» **What to do**: Can you copy out verbatim the lines of the items below, starting at the line containing "Given: Enable Mirror Editing checkbox" and ending at the line containing "(x=88, y=626)", with both of those lines included and nothing else?

[Interface element records]
◇ ◇ ◇ ◇ ◇ ◇ ◇

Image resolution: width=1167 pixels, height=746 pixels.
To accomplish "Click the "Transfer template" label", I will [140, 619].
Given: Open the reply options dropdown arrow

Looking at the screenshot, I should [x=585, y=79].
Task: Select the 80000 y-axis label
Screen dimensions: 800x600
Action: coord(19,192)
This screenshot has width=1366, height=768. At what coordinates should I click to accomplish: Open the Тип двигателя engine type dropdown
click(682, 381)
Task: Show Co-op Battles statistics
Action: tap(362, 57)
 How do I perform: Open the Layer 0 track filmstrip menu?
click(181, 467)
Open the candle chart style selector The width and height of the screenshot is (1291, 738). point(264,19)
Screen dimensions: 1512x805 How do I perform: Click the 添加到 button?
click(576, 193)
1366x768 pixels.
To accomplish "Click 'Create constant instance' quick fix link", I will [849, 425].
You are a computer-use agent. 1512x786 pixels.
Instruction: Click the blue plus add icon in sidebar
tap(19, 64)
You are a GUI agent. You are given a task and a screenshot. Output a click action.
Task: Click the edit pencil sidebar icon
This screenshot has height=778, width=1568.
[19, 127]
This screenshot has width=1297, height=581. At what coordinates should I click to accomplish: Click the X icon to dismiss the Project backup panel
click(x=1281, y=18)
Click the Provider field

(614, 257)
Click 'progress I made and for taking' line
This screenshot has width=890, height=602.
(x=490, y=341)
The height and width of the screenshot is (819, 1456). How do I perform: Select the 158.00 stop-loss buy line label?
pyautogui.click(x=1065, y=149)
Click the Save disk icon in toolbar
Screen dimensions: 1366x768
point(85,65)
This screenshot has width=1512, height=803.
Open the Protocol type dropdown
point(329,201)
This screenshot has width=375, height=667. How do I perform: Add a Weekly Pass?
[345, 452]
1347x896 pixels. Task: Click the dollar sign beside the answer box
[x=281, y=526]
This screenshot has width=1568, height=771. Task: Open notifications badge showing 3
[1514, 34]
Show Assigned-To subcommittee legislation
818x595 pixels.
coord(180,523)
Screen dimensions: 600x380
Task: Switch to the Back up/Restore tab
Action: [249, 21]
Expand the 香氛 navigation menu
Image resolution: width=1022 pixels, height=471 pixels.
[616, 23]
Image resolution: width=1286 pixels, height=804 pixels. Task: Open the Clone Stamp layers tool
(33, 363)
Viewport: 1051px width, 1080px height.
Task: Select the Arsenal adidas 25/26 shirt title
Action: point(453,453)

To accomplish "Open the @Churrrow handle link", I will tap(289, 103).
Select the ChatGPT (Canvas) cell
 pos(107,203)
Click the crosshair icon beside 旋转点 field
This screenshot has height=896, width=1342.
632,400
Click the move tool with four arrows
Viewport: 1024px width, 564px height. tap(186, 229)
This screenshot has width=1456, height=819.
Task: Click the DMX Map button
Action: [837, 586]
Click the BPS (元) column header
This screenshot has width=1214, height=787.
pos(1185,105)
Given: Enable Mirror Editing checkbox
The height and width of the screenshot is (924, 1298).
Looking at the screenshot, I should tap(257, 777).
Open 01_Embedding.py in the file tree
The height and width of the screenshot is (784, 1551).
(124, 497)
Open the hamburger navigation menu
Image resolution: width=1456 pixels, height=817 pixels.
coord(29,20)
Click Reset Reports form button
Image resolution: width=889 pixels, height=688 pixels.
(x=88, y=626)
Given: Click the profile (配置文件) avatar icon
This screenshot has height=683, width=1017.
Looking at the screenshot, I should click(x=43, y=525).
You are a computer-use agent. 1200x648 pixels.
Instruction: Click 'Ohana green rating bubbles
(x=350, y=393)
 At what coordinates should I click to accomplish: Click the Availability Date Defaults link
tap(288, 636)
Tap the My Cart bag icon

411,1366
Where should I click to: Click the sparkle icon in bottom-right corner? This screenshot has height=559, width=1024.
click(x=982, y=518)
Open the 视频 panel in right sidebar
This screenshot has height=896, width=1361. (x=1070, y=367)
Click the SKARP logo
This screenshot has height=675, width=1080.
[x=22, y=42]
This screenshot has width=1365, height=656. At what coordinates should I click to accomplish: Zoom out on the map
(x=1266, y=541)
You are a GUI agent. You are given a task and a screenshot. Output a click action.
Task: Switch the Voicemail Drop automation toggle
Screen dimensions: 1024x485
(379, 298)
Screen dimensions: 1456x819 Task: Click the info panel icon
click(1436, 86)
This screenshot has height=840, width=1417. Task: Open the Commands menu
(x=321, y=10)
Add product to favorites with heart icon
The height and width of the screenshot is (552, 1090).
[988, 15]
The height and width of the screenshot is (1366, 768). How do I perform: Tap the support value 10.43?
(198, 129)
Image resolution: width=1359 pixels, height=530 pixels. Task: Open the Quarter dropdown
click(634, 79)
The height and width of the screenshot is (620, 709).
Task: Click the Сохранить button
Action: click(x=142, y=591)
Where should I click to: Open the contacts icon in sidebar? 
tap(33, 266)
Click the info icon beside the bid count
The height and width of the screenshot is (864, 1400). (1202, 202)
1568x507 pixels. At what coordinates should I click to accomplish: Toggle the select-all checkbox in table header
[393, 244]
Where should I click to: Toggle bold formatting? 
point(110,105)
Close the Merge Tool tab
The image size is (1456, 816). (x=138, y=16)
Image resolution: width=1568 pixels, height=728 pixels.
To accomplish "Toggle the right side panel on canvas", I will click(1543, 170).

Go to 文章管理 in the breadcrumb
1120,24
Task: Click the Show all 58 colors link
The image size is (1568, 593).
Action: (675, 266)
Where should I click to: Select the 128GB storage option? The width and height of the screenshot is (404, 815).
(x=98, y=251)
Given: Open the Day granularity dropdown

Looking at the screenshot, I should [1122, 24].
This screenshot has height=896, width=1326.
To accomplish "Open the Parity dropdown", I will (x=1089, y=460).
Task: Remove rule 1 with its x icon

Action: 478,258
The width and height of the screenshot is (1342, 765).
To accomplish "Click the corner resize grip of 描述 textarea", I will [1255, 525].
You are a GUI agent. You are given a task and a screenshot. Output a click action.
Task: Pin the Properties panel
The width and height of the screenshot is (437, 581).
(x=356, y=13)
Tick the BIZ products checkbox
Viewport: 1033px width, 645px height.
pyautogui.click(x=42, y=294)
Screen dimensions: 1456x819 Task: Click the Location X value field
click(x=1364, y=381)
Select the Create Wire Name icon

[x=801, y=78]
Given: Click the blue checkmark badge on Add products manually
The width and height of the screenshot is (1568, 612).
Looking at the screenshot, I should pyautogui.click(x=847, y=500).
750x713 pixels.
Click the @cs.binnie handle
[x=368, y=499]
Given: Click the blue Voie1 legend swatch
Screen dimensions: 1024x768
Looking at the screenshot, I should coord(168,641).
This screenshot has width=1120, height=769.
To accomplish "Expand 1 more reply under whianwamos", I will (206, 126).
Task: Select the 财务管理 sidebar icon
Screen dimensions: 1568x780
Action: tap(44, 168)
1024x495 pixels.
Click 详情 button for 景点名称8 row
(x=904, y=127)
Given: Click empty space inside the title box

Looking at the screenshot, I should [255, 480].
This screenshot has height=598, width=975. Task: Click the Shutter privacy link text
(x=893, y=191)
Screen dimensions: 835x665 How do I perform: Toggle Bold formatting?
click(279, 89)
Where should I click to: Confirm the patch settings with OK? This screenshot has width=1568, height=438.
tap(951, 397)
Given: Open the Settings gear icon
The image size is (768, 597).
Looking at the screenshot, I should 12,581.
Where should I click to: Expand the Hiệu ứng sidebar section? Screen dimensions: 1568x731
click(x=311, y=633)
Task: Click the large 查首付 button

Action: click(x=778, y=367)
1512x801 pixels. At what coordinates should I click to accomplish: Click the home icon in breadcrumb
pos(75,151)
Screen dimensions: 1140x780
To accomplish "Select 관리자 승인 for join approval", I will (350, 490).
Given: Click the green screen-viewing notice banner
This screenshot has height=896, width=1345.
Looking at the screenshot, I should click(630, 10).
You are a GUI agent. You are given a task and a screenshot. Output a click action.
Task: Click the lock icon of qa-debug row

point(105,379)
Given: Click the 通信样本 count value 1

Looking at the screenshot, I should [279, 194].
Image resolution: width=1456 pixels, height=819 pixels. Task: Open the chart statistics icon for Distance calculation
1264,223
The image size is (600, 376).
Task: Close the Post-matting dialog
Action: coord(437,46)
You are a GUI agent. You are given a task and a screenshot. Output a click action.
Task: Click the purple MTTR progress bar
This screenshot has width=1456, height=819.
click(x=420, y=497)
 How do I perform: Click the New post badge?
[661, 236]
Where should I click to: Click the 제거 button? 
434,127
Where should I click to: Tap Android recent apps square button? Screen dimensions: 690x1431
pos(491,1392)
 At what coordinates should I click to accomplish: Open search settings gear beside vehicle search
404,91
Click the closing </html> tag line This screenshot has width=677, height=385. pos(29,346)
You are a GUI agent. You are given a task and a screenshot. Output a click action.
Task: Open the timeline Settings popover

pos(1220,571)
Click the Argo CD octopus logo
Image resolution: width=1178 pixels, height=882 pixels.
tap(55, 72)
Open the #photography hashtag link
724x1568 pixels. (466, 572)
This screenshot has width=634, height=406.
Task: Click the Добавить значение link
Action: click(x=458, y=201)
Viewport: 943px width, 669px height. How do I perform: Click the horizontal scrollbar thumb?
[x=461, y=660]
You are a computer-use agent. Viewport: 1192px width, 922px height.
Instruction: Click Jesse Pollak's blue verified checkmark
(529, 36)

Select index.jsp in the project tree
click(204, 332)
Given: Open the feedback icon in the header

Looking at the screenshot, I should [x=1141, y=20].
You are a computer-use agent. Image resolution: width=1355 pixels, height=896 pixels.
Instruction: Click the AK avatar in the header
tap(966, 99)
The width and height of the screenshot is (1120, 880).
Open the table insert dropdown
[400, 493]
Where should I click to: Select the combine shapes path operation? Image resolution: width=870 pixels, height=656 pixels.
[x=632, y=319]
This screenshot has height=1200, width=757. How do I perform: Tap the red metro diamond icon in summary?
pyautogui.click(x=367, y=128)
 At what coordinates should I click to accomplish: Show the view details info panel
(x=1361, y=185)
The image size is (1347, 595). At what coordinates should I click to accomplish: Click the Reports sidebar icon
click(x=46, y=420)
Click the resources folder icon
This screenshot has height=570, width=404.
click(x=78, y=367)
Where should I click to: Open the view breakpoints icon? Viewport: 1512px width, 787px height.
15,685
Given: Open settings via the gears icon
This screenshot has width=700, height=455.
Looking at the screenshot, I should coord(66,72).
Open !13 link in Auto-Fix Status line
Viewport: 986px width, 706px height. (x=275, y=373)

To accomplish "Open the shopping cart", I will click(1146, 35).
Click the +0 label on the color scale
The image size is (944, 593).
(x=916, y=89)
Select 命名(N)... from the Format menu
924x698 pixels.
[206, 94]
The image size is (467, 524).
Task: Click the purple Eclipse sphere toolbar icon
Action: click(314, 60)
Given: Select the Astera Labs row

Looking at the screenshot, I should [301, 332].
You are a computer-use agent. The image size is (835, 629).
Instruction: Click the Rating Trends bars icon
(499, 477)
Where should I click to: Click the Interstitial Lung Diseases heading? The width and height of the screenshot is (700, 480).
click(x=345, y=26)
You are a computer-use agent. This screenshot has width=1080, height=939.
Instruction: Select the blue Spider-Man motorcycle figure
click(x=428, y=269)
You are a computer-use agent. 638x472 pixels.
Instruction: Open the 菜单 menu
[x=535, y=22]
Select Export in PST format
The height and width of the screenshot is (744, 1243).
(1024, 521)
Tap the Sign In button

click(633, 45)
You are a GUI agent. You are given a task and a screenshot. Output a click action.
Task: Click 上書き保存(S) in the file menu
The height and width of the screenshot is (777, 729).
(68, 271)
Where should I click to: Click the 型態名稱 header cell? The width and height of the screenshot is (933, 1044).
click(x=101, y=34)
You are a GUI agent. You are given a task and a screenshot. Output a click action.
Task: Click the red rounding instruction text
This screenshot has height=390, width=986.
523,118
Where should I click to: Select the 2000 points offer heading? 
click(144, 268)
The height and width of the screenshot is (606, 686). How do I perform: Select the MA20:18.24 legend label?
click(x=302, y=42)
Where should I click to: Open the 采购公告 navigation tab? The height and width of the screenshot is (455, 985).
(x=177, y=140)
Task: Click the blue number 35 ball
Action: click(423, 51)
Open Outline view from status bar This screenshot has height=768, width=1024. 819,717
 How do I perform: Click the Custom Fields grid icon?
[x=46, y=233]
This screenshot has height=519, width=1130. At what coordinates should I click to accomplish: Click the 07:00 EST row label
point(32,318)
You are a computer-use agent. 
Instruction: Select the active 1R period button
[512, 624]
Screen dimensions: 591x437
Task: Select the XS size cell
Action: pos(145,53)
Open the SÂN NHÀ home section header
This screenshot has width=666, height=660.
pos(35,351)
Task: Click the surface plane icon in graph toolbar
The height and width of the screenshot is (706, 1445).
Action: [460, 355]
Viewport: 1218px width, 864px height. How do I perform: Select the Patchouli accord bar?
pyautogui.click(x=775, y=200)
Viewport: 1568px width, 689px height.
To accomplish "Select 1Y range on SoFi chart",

◇ ◇ ◇ ◇ ◇ ◇ ◇

» **Expected answer**:
Given: Enable Mirror Editing checkbox
The height and width of the screenshot is (924, 1298).
Looking at the screenshot, I should tap(257, 777).
Open 01_Embedding.py in the file tree
The height and width of the screenshot is (784, 1551).
(124, 497)
Open the hamburger navigation menu
Image resolution: width=1456 pixels, height=817 pixels.
coord(29,20)
Click Reset Reports form button
Image resolution: width=889 pixels, height=688 pixels.
(x=88, y=626)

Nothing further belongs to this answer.